Post by Artcfox » Fri Oct 02, 2015 7:00 am

I'm not sure if the workflow that most people use to design sound effects involves running PatchTool on actual hardware, or inside of Uzem.

I think I've run it on both, and end up either taking a cell phone photo of it on my TV screen, or taking a screenshot of the Uzem window so I have a "hard copy" of my patch file, and then I look at that photo while I'm translating and typing it into my .inc file.

After making a longer than usual patch, I was thinking "Damn, I wish there was a better way to turn this into code without having to translate and type it all in!" And then I got to thinking, well maybe I could do OCR on the screenshot, and then write a script to expand the abbreviations, but to be honest, that sounded pretty gross too.
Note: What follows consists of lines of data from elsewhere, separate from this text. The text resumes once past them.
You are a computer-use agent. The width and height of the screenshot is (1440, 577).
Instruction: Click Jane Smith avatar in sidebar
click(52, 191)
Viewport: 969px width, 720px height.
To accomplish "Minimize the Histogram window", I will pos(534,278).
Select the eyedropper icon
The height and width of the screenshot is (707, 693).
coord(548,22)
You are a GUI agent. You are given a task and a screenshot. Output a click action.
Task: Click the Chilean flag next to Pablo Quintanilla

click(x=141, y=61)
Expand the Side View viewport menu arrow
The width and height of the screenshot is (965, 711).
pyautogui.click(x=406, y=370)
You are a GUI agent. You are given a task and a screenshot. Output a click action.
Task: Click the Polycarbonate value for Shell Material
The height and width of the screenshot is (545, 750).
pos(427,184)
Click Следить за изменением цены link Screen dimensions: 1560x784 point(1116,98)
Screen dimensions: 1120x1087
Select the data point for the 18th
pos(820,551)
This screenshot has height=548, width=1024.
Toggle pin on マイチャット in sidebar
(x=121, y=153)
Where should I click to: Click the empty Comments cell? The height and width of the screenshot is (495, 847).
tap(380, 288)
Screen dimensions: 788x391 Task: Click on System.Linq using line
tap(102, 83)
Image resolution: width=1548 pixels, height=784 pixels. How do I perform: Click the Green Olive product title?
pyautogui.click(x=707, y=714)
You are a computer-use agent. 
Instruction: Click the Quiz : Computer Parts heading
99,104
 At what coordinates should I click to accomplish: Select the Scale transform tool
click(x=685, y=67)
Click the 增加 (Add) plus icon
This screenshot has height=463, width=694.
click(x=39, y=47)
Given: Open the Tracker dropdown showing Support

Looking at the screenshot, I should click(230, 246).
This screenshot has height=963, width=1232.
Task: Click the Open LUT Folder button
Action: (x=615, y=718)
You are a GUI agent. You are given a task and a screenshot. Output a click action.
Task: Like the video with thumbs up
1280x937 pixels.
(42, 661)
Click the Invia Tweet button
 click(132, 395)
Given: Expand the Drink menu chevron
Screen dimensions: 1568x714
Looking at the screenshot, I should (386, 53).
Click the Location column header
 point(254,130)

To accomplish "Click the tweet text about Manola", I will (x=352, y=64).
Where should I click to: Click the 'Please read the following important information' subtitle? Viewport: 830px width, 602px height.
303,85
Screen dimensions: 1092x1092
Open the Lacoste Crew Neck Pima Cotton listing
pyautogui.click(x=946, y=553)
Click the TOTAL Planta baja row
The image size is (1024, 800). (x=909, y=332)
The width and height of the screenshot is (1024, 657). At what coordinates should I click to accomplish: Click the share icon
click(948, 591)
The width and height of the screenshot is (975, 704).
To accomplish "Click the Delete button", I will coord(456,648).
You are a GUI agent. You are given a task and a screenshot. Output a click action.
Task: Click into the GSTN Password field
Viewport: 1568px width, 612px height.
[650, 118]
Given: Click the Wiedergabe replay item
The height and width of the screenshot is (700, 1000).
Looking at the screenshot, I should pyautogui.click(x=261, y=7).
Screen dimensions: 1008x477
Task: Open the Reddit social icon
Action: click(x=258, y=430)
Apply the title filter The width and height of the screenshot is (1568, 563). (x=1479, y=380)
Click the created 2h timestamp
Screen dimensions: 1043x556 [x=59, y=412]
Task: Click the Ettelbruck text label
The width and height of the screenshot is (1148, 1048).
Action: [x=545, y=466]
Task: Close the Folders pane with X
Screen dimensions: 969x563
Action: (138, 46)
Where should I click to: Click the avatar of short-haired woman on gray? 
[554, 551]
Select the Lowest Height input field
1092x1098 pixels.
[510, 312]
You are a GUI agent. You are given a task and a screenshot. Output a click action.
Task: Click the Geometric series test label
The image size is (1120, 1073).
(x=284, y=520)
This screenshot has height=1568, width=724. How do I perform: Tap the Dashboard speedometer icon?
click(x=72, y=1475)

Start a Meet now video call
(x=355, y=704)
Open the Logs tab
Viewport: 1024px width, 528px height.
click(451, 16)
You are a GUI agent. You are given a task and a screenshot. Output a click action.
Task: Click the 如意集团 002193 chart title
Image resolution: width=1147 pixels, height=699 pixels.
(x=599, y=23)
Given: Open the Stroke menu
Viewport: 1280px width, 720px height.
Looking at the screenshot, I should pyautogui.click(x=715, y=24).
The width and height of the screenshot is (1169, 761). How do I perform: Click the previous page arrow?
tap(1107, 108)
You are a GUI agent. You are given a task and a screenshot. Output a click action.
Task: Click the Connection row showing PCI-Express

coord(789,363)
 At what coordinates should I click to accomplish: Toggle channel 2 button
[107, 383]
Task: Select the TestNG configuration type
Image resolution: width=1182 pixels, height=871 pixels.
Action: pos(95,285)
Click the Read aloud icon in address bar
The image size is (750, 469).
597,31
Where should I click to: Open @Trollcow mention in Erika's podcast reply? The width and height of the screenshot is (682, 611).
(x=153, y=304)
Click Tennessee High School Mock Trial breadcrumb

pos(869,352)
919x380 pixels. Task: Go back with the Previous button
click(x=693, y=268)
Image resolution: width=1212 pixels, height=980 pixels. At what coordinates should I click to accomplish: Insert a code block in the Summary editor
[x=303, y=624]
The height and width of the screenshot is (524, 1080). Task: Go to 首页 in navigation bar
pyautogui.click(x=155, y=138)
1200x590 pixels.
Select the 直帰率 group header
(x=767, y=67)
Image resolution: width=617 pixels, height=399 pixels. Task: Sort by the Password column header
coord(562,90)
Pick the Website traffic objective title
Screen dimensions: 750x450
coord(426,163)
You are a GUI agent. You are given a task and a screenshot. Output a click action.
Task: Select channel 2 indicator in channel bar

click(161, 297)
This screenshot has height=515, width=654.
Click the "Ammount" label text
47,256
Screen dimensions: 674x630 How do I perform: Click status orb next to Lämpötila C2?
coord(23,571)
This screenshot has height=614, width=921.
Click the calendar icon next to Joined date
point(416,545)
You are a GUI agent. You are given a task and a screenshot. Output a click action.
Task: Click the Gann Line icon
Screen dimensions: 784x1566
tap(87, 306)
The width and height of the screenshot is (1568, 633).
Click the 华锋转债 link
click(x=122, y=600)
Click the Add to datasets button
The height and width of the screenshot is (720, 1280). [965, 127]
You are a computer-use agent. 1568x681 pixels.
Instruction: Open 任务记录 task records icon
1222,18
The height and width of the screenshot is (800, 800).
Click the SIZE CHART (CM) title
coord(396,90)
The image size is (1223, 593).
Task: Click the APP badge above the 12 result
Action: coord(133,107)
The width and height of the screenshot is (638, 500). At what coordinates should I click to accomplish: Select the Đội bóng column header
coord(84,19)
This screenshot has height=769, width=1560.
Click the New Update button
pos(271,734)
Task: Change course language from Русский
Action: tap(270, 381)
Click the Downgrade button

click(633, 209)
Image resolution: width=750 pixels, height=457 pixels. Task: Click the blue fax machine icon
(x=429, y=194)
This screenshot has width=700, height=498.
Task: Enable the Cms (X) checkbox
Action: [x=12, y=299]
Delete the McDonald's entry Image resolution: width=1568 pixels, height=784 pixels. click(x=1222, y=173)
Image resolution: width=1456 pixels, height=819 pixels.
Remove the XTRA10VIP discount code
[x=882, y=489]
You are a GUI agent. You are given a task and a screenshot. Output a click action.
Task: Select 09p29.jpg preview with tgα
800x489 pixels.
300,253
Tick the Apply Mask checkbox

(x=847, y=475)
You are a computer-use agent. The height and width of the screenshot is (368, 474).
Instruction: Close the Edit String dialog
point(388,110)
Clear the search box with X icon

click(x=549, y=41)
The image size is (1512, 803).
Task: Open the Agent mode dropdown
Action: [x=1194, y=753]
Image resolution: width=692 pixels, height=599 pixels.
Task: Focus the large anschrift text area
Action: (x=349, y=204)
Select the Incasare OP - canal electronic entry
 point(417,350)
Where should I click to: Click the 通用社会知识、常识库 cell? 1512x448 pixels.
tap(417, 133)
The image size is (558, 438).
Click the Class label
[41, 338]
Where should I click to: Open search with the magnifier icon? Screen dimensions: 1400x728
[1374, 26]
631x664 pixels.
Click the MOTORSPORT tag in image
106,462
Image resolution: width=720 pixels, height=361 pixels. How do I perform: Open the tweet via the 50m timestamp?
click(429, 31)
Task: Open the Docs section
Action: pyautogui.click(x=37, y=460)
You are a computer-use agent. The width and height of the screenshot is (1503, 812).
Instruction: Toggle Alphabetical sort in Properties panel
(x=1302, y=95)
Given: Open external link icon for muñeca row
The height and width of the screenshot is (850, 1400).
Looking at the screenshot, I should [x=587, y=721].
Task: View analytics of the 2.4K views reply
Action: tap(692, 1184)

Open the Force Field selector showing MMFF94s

But what if you used the two whisper ports:

Code: Select all

#define UZEMCHR _SFR_IO8(26) //uzem whisper port for outputting characters to the console
#define UZEMHEX _SFR_IO8(25) //uzem whisper port for outputting hex bytes values to the console
and wrote a function that printed out the full non-abbreviated version in its full glory like:

Code: Select all

const char patch[] PROGMEM = {
0,PC_WAVE,1,
0,PC_ENV_SPEED,20,
1,PC_PITCH,95,
1,PC_NOTE_UP,2,
1,PC_NOTE_UP,2,
1,PC_PITCH,100,
1,PC_NOTE_DOWN,2,
1,PC_NOTE_DOWN,2,
1,PC_PITCH,95,
1,PC_NOTE_UP,2,
1,PC_NOTE_UP,2,
1,PC_PITCH,106,
1,PC_NOTE_DOWN,2,
1,PC_NOTE_DOWN,2,
1,PC_PITCH,95,
1,PC_NOTE_UP,2,
1,PC_NOTE_UP,4,
1,PC_NOTE_UP,8,
1,PC_NOTE_UP,16,
1,PC_NOTE_CUT,0,
0,PATCH_END
};
to Uzem's console window?

Then it would just be a matter of copying and pasting that into your patch.inc file, changing the name of the patch, and you'd be done!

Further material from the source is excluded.